-- SUPPLIED ENTRIES follows --

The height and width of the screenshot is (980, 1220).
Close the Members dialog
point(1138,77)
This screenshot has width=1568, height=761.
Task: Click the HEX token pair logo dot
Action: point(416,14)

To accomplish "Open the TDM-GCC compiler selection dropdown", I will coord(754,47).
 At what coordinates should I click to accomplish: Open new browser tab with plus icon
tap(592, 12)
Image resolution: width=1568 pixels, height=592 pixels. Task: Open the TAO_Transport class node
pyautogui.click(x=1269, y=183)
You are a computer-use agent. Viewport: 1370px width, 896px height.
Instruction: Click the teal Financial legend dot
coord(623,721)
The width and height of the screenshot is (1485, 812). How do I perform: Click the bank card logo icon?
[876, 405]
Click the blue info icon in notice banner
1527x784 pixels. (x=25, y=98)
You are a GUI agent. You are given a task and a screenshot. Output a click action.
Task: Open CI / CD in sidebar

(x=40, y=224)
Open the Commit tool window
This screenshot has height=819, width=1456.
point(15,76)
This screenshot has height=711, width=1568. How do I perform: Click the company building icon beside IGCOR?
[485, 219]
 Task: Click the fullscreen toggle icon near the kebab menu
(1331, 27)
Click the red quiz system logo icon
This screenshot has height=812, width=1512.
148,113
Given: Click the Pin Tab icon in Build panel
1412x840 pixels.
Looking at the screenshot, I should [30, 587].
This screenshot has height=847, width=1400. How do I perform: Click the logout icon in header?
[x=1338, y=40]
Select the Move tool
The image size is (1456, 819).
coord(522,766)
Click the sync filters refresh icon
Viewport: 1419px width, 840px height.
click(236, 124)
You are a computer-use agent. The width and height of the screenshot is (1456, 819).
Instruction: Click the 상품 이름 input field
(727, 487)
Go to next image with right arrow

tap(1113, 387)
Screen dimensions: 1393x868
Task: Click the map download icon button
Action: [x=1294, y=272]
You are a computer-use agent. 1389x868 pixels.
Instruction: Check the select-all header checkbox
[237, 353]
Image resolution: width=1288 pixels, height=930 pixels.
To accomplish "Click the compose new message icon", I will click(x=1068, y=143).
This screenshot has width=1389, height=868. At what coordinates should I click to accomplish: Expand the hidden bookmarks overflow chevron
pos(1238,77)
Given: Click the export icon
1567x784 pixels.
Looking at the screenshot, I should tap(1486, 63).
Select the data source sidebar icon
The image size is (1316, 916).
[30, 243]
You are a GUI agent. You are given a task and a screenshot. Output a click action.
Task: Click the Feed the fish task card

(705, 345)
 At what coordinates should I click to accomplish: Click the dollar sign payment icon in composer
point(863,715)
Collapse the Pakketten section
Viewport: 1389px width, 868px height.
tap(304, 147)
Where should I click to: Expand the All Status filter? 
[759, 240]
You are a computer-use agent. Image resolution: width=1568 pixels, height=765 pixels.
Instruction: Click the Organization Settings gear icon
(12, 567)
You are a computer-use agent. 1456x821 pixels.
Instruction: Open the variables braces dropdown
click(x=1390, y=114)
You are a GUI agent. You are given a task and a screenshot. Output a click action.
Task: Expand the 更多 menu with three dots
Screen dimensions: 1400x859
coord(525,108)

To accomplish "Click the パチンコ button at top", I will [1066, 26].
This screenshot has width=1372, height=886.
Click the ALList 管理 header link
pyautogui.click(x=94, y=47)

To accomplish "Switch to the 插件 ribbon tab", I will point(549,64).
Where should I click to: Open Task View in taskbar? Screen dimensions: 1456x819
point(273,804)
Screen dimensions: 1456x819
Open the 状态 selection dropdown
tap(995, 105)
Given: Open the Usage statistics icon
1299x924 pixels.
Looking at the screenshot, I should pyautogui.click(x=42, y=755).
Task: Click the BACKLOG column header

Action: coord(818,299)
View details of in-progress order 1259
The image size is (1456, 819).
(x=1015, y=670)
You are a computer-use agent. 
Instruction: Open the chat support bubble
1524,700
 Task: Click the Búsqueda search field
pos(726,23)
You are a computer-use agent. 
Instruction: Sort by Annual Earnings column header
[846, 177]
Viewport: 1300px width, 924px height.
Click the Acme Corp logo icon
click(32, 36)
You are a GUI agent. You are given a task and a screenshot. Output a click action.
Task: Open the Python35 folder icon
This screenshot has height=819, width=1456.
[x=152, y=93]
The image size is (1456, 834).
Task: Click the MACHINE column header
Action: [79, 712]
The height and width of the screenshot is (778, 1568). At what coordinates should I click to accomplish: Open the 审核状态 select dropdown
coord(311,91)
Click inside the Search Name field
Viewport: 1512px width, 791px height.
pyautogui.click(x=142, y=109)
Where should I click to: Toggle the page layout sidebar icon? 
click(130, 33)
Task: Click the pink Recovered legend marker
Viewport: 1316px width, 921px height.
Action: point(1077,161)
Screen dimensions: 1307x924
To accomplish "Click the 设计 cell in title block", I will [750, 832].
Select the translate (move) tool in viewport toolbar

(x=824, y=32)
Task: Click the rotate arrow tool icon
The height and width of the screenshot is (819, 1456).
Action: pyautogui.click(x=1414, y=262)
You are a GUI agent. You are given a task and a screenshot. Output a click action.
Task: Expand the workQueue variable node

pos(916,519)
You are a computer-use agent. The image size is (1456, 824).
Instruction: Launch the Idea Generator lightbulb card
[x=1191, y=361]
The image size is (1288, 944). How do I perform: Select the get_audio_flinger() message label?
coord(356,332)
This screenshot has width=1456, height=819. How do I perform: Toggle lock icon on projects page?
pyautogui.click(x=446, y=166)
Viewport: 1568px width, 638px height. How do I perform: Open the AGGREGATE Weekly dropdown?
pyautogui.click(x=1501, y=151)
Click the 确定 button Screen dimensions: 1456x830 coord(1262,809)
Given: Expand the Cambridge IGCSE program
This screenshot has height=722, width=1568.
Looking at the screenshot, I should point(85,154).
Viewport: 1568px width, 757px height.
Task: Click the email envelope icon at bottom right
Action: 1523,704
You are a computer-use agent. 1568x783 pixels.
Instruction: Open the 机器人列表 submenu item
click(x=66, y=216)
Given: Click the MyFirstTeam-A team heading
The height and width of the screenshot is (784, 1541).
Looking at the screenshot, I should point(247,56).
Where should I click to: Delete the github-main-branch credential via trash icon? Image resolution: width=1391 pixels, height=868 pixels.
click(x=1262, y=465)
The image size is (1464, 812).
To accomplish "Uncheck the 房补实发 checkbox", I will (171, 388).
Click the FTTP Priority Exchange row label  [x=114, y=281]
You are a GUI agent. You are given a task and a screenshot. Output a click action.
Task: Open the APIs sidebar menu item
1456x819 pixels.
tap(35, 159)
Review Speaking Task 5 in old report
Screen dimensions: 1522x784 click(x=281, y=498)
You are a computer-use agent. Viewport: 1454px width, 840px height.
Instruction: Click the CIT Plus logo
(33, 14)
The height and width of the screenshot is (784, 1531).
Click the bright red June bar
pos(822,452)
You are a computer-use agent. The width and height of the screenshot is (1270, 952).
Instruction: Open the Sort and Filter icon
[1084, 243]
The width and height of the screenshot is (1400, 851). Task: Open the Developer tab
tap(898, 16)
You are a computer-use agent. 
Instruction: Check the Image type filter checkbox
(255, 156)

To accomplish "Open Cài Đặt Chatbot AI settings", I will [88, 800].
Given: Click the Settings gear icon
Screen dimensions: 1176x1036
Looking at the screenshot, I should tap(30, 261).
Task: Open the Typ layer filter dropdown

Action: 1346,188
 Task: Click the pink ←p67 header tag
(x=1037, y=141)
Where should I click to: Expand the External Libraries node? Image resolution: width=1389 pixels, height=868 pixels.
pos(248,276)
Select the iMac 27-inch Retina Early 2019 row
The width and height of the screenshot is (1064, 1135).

-- SUPPLIED ENTRIES concluded --

● DIRECTIONS: Reproduce every record above, word for word.

● RESULT OF THIS EXERCISE:
The height and width of the screenshot is (980, 1220).
Close the Members dialog
point(1138,77)
This screenshot has width=1568, height=761.
Task: Click the HEX token pair logo dot
Action: point(416,14)

To accomplish "Open the TDM-GCC compiler selection dropdown", I will coord(754,47).
 At what coordinates should I click to accomplish: Open new browser tab with plus icon
tap(592, 12)
Image resolution: width=1568 pixels, height=592 pixels. Task: Open the TAO_Transport class node
pyautogui.click(x=1269, y=183)
You are a computer-use agent. Viewport: 1370px width, 896px height.
Instruction: Click the teal Financial legend dot
coord(623,721)
The width and height of the screenshot is (1485, 812). How do I perform: Click the bank card logo icon?
[876, 405]
Click the blue info icon in notice banner
1527x784 pixels. (x=25, y=98)
You are a GUI agent. You are given a task and a screenshot. Output a click action.
Task: Open CI / CD in sidebar

(x=40, y=224)
Open the Commit tool window
This screenshot has height=819, width=1456.
point(15,76)
This screenshot has height=711, width=1568. How do I perform: Click the company building icon beside IGCOR?
[485, 219]
 Task: Click the fullscreen toggle icon near the kebab menu
(1331, 27)
Click the red quiz system logo icon
This screenshot has height=812, width=1512.
148,113
Given: Click the Pin Tab icon in Build panel
1412x840 pixels.
Looking at the screenshot, I should [30, 587].
This screenshot has height=847, width=1400. How do I perform: Click the logout icon in header?
[x=1338, y=40]
Select the Move tool
The image size is (1456, 819).
coord(522,766)
Click the sync filters refresh icon
Viewport: 1419px width, 840px height.
click(236, 124)
You are a computer-use agent. The width and height of the screenshot is (1456, 819).
Instruction: Click the 상품 이름 input field
(727, 487)
Go to next image with right arrow

tap(1113, 387)
Screen dimensions: 1393x868
Task: Click the map download icon button
Action: [x=1294, y=272]
You are a computer-use agent. 1389x868 pixels.
Instruction: Check the select-all header checkbox
[237, 353]
Image resolution: width=1288 pixels, height=930 pixels.
To accomplish "Click the compose new message icon", I will click(x=1068, y=143).
This screenshot has width=1389, height=868. At what coordinates should I click to accomplish: Expand the hidden bookmarks overflow chevron
pos(1238,77)
Given: Click the export icon
1567x784 pixels.
Looking at the screenshot, I should tap(1486, 63).
Select the data source sidebar icon
The image size is (1316, 916).
[30, 243]
You are a GUI agent. You are given a task and a screenshot. Output a click action.
Task: Click the Feed the fish task card

(705, 345)
 At what coordinates should I click to accomplish: Click the dollar sign payment icon in composer
point(863,715)
Collapse the Pakketten section
Viewport: 1389px width, 868px height.
tap(304, 147)
Where should I click to: Expand the All Status filter? 
[759, 240]
You are a computer-use agent. Image resolution: width=1568 pixels, height=765 pixels.
Instruction: Click the Organization Settings gear icon
(12, 567)
You are a computer-use agent. 1456x821 pixels.
Instruction: Open the variables braces dropdown
click(x=1390, y=114)
You are a GUI agent. You are given a task and a screenshot. Output a click action.
Task: Expand the 更多 menu with three dots
Screen dimensions: 1400x859
coord(525,108)

To accomplish "Click the パチンコ button at top", I will [1066, 26].
This screenshot has width=1372, height=886.
Click the ALList 管理 header link
pyautogui.click(x=94, y=47)

To accomplish "Switch to the 插件 ribbon tab", I will point(549,64).
Where should I click to: Open Task View in taskbar? Screen dimensions: 1456x819
point(273,804)
Screen dimensions: 1456x819
Open the 状态 selection dropdown
tap(995, 105)
Given: Open the Usage statistics icon
1299x924 pixels.
Looking at the screenshot, I should pyautogui.click(x=42, y=755).
Task: Click the BACKLOG column header

Action: coord(818,299)
View details of in-progress order 1259
The image size is (1456, 819).
(x=1015, y=670)
You are a computer-use agent. 
Instruction: Open the chat support bubble
1524,700
 Task: Click the Búsqueda search field
pos(726,23)
You are a computer-use agent. 
Instruction: Sort by Annual Earnings column header
[846, 177]
Viewport: 1300px width, 924px height.
Click the Acme Corp logo icon
click(32, 36)
You are a GUI agent. You are given a task and a screenshot. Output a click action.
Task: Open the Python35 folder icon
This screenshot has height=819, width=1456.
[x=152, y=93]
The image size is (1456, 834).
Task: Click the MACHINE column header
Action: [79, 712]
The height and width of the screenshot is (778, 1568). At what coordinates should I click to accomplish: Open the 审核状态 select dropdown
coord(311,91)
Click inside the Search Name field
Viewport: 1512px width, 791px height.
pyautogui.click(x=142, y=109)
Where should I click to: Toggle the page layout sidebar icon? 
click(130, 33)
Task: Click the pink Recovered legend marker
Viewport: 1316px width, 921px height.
Action: point(1077,161)
Screen dimensions: 1307x924
To accomplish "Click the 设计 cell in title block", I will [750, 832].
Select the translate (move) tool in viewport toolbar

(x=824, y=32)
Task: Click the rotate arrow tool icon
The height and width of the screenshot is (819, 1456).
Action: pyautogui.click(x=1414, y=262)
You are a GUI agent. You are given a task and a screenshot. Output a click action.
Task: Expand the workQueue variable node

pos(916,519)
You are a computer-use agent. The image size is (1456, 824).
Instruction: Launch the Idea Generator lightbulb card
[x=1191, y=361]
The image size is (1288, 944). How do I perform: Select the get_audio_flinger() message label?
coord(356,332)
This screenshot has width=1456, height=819. How do I perform: Toggle lock icon on projects page?
pyautogui.click(x=446, y=166)
Viewport: 1568px width, 638px height. How do I perform: Open the AGGREGATE Weekly dropdown?
pyautogui.click(x=1501, y=151)
Click the 确定 button Screen dimensions: 1456x830 coord(1262,809)
Given: Expand the Cambridge IGCSE program
This screenshot has height=722, width=1568.
Looking at the screenshot, I should point(85,154).
Viewport: 1568px width, 757px height.
Task: Click the email envelope icon at bottom right
Action: 1523,704
You are a computer-use agent. 1568x783 pixels.
Instruction: Open the 机器人列表 submenu item
click(x=66, y=216)
Given: Click the MyFirstTeam-A team heading
The height and width of the screenshot is (784, 1541).
Looking at the screenshot, I should point(247,56).
Where should I click to: Delete the github-main-branch credential via trash icon? Image resolution: width=1391 pixels, height=868 pixels.
click(x=1262, y=465)
The image size is (1464, 812).
To accomplish "Uncheck the 房补实发 checkbox", I will (171, 388).
Click the FTTP Priority Exchange row label  [x=114, y=281]
You are a GUI agent. You are given a task and a screenshot. Output a click action.
Task: Open the APIs sidebar menu item
1456x819 pixels.
tap(35, 159)
Review Speaking Task 5 in old report
Screen dimensions: 1522x784 click(x=281, y=498)
You are a computer-use agent. Viewport: 1454px width, 840px height.
Instruction: Click the CIT Plus logo
(33, 14)
The height and width of the screenshot is (784, 1531).
Click the bright red June bar
pos(822,452)
You are a computer-use agent. The width and height of the screenshot is (1270, 952).
Instruction: Open the Sort and Filter icon
[1084, 243]
The width and height of the screenshot is (1400, 851). Task: Open the Developer tab
tap(898, 16)
You are a computer-use agent. 
Instruction: Check the Image type filter checkbox
(255, 156)

To accomplish "Open Cài Đặt Chatbot AI settings", I will [88, 800].
Given: Click the Settings gear icon
Screen dimensions: 1176x1036
Looking at the screenshot, I should tap(30, 261).
Task: Open the Typ layer filter dropdown

Action: 1346,188
 Task: Click the pink ←p67 header tag
(x=1037, y=141)
Where should I click to: Expand the External Libraries node? Image resolution: width=1389 pixels, height=868 pixels.
pos(248,276)
Select the iMac 27-inch Retina Early 2019 row
The width and height of the screenshot is (1064, 1135).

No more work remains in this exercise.